Admit patients with LCHAD deficiency for medical management of acute hypoketotic hypoglycemic encephalopathy. Dextrose (10%) at rates of 10 mg/kg/min or greater may be required to achieve normoglycemia. Do not estimate rate of intravenous (IV) glucose infusion on blood glucose levels alone. In principle, use IV carnitine only in cases of documented severe secondary carnitine deficiency. Carnitine therapy in long-chain fatty acid oxidation disorders is in question because it promotes long-chain acylcarnitine formation, and these acylcarnitines may cause ventricular arrhythmogenesis. Carefully monitor liver transaminases because acute hepatic dysfunction may accompany the metabolic crises.

Admit patient for management of rapidly evolving cardiomyopathy that may or may not be associated with the hypoglycemic crises.

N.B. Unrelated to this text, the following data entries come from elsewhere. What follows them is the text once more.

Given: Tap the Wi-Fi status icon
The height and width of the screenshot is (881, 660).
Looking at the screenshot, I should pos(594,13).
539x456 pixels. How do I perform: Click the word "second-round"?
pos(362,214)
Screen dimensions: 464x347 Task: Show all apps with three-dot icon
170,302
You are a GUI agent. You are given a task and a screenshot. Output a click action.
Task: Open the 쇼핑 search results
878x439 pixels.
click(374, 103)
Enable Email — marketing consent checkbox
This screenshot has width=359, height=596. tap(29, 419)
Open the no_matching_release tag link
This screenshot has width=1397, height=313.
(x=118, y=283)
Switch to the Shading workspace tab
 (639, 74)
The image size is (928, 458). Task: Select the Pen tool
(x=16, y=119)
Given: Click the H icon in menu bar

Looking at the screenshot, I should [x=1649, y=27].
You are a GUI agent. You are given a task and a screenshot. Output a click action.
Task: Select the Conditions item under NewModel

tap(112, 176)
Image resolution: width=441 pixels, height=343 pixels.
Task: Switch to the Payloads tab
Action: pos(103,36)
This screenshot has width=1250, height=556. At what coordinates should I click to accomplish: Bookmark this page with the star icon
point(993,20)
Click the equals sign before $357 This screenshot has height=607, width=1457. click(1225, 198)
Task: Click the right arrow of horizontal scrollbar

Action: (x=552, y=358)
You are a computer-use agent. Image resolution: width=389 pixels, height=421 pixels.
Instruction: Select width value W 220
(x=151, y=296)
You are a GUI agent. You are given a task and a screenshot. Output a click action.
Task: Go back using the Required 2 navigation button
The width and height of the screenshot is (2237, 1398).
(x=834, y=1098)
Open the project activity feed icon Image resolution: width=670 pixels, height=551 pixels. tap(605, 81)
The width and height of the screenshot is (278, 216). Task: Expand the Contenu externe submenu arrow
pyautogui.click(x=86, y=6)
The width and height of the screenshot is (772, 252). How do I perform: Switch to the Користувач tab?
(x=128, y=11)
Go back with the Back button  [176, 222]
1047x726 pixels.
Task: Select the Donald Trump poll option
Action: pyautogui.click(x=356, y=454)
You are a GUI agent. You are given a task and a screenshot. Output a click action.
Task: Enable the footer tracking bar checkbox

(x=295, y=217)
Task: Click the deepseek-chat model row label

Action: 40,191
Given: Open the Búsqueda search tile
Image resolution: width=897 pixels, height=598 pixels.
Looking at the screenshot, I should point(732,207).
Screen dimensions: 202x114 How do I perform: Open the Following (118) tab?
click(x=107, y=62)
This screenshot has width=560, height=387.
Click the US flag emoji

Admit patient for management of severe rhabdomyolysis and myoglobinuria to prevent renal failure.


Inpatient & Outpatient Medications

Medications include L-carnitine, which should be tried in patients with evident hypocarnitinemia and should be continued if it ameliorates the symptoms. Use with caution during acute episodes because L-carnitine could potentially trigger cardiac arrhythmias.



If diagnosis of LCHAD deficiency is suspected but workup facilities are inadequate and no metabolic specialists are available, transfer of patient to a tertiary care hospital for further workup and management may be necessary.